Ein weiterer Schritt wäre dann noch eine wirkungsorientierte Beurteilung über die Grenzen der Verkehrssysteme hinaus. Ich will keinesfalls den öffentlichen Verkehr gegen den motorisierten Individualverkehr ausspielen. Die Frau Bundesrätin hat heute Morgen auch gesagt, diese Grabenkämpfe müsse man "begraben". Ich möchte da meinem Namen nachleben und dem Wunsch zustimmen. (Heiterkeit) Aber ich muss doch feststellen, dass die einzelnen verkehrspolitischen Entscheide heute innerhalb der Finanzierungsgefässe erfolgen. Die Prioritäten werden innerhalb der Gefässe, gemäss der zur Verfügung stehenden Mittel richtigerweise aufgrund von gewissen Kosten-Nutzen-Überlegungen gesetzt. Aber über die Gefässe hinaus, über das Silo hinaus erfolgt heute keine Beurteilung. Es erfolgt also eigentlich keine Beurteilung, wo mit einem eingesetzten Franken verkehrspolitisch der grösste Nutzen, die grösste Wirkung erreicht werden könnte; das geschieht nur innerhalb des Silos, aber nicht verkehrspolitisch konsolidiert betrachtet.
Ich bin mir bewusst, dass dies eine sehr anspruchsvolle Arbeit ist. Es wird dann aber beispielsweise in einer Volksabstimmung über den Gotthard-Strassentunnel in meinem Kanton erwartet werden, dass man begründen kann, wie eben solche Überlegungen angestellt werden: wie man 1 Milliarde Franken zusätzlich über eine reine Sanierung hinaus investieren und dann andere Projekte - Tiefbahnhof/Durchgangsbahnhof Luzern, Bypass Luzern - hintanstellen kann. Das werden konkret die Fragen sein, die dann auf den Tisch kommen. Nun kann man nicht mit den Instrumenten argumentieren, sondern muss vielmehr fragen, wo der zusätzliche Franken am besten investiert und wo damit der grösste Nutzen, die grösste Wirkung realisiert wird.

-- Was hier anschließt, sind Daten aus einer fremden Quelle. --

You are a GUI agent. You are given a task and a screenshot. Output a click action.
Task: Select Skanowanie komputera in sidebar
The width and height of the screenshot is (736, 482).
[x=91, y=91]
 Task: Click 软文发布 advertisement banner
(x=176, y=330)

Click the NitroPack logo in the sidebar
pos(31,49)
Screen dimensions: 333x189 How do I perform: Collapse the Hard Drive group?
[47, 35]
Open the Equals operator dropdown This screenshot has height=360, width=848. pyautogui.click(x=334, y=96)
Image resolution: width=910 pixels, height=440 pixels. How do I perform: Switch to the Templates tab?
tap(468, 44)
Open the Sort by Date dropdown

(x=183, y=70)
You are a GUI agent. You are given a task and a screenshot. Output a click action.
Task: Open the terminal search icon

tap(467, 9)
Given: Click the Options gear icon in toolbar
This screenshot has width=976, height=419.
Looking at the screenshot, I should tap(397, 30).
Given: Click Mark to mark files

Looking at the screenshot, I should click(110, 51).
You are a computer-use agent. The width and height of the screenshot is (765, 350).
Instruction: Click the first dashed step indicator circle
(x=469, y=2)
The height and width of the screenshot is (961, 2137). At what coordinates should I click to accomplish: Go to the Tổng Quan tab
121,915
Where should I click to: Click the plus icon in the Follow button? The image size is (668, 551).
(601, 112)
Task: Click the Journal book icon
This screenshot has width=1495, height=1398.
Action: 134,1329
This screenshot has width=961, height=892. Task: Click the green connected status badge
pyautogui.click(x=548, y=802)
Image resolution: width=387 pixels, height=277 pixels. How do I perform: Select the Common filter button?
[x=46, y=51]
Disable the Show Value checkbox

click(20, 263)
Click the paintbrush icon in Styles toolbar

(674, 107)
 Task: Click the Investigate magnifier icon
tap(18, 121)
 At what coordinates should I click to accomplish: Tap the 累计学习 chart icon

Ich werde in der Kommission unabhängig von der Debatte um die zweite Gotthardröhre die Zielsetzung der Zusammenführung dieser Instrumente und auch einer konsolidierten Betrachtung, die auf die Wirkung und den Nutzen ausgerichtet ist, weiterverfolgen und hoffe sehr, dass dies auch der Bundesrat tun wird.